Contra lo que cabría esperar, el mundo no estalló en aplausos. La prensa apenas les creyó, en parte por los muchos fraudes previos y en parte porque los propios hermanos, temerosos de que les copiaran el invento mientras tramitaban su patente, siguieron volando casi en secreto en un potrero cercano a Dayton. Ese silencio abrió la puerta a otro protagonista: el brasileño Alberto Santos Dumont, que en 1906 voló su 14-bis ante el público y los jueces del Aeroclub de Francia en París. Fue el primer vuelo con motor homologado oficialmente en Europa, y por eso en Brasil y en buena parte de Latinoamérica se le considera a él el inventor del avión.
El debate tiene sustancia. Los defensores de Santos Dumont señalan que el 14-bis despegó rodando por sus propios medios, sin ayuda externa de ningún tipo y ante testigos oficiales, mientras que el Flyer usaba un raíl de lanzamiento, viento de frente y, a partir de 1904, una catapulta de contrapeso. Los partidarios de los Wright responden que volar es sostenerse y maniobrar, no solo despegar, y que eso los hermanos lo hacían desde tres años antes. La duda se despejó en agosto de 1908, cuando Wilbur se presentó en Le Mans (Francia) y dibujó en el cielo virajes y ochos que ningún aviador europeo sabía siquiera intentar. Los mayores escépticos franceses admitieron públicamente su error, y detalles de aquella gira pueden ampliarse en la página de Wikipedia dedicada a los hermanos Wright.
El triunfo, sin embargo, tuvo un precio. Los Wright dedicaron sus últimos años juntos a una agotadora guerra de patentes que frenó el desarrollo de la aviación estadounidense y consumió a Wilbur, fallecido de fiebre tifoidea en 1912, a los 45 años. Orville vendió la compañía en 1915 y vivió hasta 1948, lo suficiente para ver aviones a reacción y para comprobar que su invento, nacido en un taller de bicicletas, había encogido el mundo. Curiosamente, los primeros reactores comerciales, llegados pocos años después de su muerte, ya rondaban velocidades parecidas a las actuales, un estancamiento que explica por qué volamos casi a la misma velocidad que nuestros abuelos.
Conclusión
El Flyer original cuelga hoy del techo del Museo Nacional del Aire y el Espacio, en Washington, restaurado y venerado como la primera máquina voladora de la humanidad. Quien se detiene bajo sus alas de muselina contempla el punto exacto donde la historia del avión pasó de sueño milenario a industria que mueve el planeta.

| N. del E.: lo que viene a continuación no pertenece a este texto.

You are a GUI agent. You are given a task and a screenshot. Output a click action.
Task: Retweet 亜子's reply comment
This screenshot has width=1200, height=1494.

La perspectiva marea: de aquellos 12 segundos sobre la arena se pasó, en una sola generación, a cruzar océanos con pasajeros a bordo, y en apenas 66 años a dejar huellas humanas en la Luna, un salto tan vertiginoso que vale la pena preguntarse qué habría pasado si el ser humano nunca hubiera pisado la Luna. Dos mecánicos de bicicletas, con paciencia, método y un túnel de viento de madera, demostraron que los grandes problemas no siempre se rinden ante el dinero o los títulos. A veces se rinden ante quien mide, corrige y vuelve a intentarlo.